───── Text segment
Jamie’s post, in which he writes of his recent encounter with a Hard-Nosed Liberal White Guy Who Won’t Be Mau Mau’ed By The PC Police Anymore (H-NLWGWWBMM’edBTPCPA – asshole, for short), reminds me of perhaps my seminal experience as that guy.

I was a grad student at Columbia at the time, working (“working” is an exaggeration) my way toward an MFA in nonfiction writing, and I was one of the readers, one wintry night, at our twice-monthly student salon.

The scene was the Night Cafe, an atmospherically, perhaps calculatingly seedy bar on Amsterdam Ave., on the upper west side of Manhattan. The smoking ban wasn’t in effect yet, so I was smoking, as were a lot of other people. I was drinking a bit, but not to excess. I was happy to be in my element, amongst fellow grad student writers (i.e. very bright people who hadn’t quite grown up yet, who were unconsciously terrified that someday they’d have grow up, who were happy to just be in the moment – reading, writing, smoking and drinking).

The essay I read that night was one that I’d actually written a year and a half before, only a week or two before I began the MFA program. It was, in fact, the first essay/article that I’d ever published in a real, professional-like, bona fide (on-line, non-paying) magazine, and though I’d written better paragraphs and sentences since joining the MFA program, I’d written nothing that was as concise and polished, and nothing that was as reliably provocative.

The essay was called “The Friendship That Was: James Baldwin and Norman Podhoretz,” and it told a small but interesting story from the literary intellectual history of the 1960s. It opens:

In the fall of 1961, Norman Podhoretz, newly baptized editor of Commentary, asked James Baldwin to write an essay on the Nation of Islam and its leader and prophet, Elijah Muhammad. The Black Muslims, as they were then known, had been railing against the white devils for some thirty years, but it wasn’t until the early 1960s, and the rise of Malcolm X, that they became important enough for anyone to care. Podhoretz wanted to know who these people were and why their message suddenly had such resonance; he called on Baldwin, top dawg of black letters, to provide some answers. Baldwin accepted the assignment, and went on to write a long essay entitled "Down at the Cross: Letter from a Region in My Mind."

Which he gave to the New Yorker. He owed them an essay, on a different topic, and when he finished "Down at the Cross," and realized how extraordinary it was, he was unable to resist the lure of their deeper pockets and greater circulation. It was published to great acclaim, and soon re-published in book form, together with a shorter essay, as The Fire Next Time. Thus was literary history made, and Baldwin celebrated. And Podhoretz ? was left with a terrible void in his magazine and the rank taste of betrayal in his mouth.
──────────
───── Data provided
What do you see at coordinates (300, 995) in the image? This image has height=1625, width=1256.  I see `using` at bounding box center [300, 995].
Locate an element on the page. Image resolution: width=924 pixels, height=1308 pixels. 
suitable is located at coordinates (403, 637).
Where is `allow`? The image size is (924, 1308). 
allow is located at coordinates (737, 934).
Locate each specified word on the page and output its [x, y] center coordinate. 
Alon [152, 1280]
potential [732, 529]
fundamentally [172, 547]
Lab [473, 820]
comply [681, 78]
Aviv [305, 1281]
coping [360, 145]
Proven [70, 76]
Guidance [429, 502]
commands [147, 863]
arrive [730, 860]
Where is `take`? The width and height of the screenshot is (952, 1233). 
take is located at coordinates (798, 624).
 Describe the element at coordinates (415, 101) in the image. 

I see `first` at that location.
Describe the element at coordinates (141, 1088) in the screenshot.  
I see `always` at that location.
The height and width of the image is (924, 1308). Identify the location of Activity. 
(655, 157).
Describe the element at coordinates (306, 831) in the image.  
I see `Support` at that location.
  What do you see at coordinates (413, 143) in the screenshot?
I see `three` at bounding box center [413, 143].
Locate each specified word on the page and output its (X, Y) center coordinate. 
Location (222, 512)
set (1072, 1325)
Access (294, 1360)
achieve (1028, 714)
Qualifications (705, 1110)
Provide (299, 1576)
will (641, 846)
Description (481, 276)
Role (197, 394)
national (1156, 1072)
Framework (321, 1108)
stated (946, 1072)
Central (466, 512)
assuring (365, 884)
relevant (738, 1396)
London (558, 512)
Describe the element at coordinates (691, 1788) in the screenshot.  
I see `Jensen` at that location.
──────────
* [Work instructions]
[a] List every person mentioned by name in the text about the Baldwin and Podhoretz essay.
[b] Write the next part of the text about the Baldwin and Podhoretz essay, picking up after its final sentence.
These rows stand apart from the text about the Baldwin and Podhoretz essay and are not connected to it.

* [Answers to the problems]
[a] Jamie, James Baldwin, Norman Podhoretz, Elijah Muhammad, Malcolm X

[b]
Furious, he turned to his friends to validate his anger — only to watch them trip over themselves making excuses for their black comrade. When Baldwin finally sat down with him to "talk this thing over," Podhoretz found that he was far angrier with the people — white, (mostly Jewish) Leftist and liberal intellectuals — who refused to censure Baldwin than with Baldwin himself. His sense of personal affront quickly gave way to a critique of the Left. How can we hope to truly integrate, he raged, if we can’t even find it in ourselves to do something as simple as condemn a black man for selling out a friend?

I won’t re-publish the entire essay, but you should read it (it’s still reads well, I think). The relevant moment comes in the next paragraph, when I write:

It wasn’t just the red-blooded racism of the South that stood in the way of progress, but also the "liberal racism" of their intellectual cohorts, the benevolent condescension that refused to judge immorality when it came wrapped in dark skin, that refused, as it were, to call a spade a spade.

Do you catch what I did with that last clause, which I’ve bolded for your reading pleasure (and isn’t it nicely resonant, by the way, that bolding is a kind of blackening)? I brought together the fairly innocent saying, “to call a spade a spade”—which, if this website is correct, began as an ancient Greek expression which was then mis-translated by Erasmus—with “spade” as a derogatory term for black people, in order to evoke the anger that Podhoretz felt when trying to convince his friends to join him in condemning this black man.

I was, and still am, pretty proud of that wordtrickery, and not just because I like puns. I think it conveys something about the complexity of racial dynamics, and about the way that a certain goo-goo liberalism prefers to deal with the uncomfortable nuances of racism and racialism by condemning everything that has a hint or a tint of racism rather than engaging the more difficult task of figuring out how, in a multicultural society, to dignify people’s confusion and anxiety without pandering to their fear. This white liberal guilt (to use the proper terminology) doesn’t want to deal, except by way of condemnation, with the way that a lot of white people, and not just the hardcore racists, sometimes say to themselves, when they’ve been pissed off, for one reason or another, by a black person, “fucking black people.”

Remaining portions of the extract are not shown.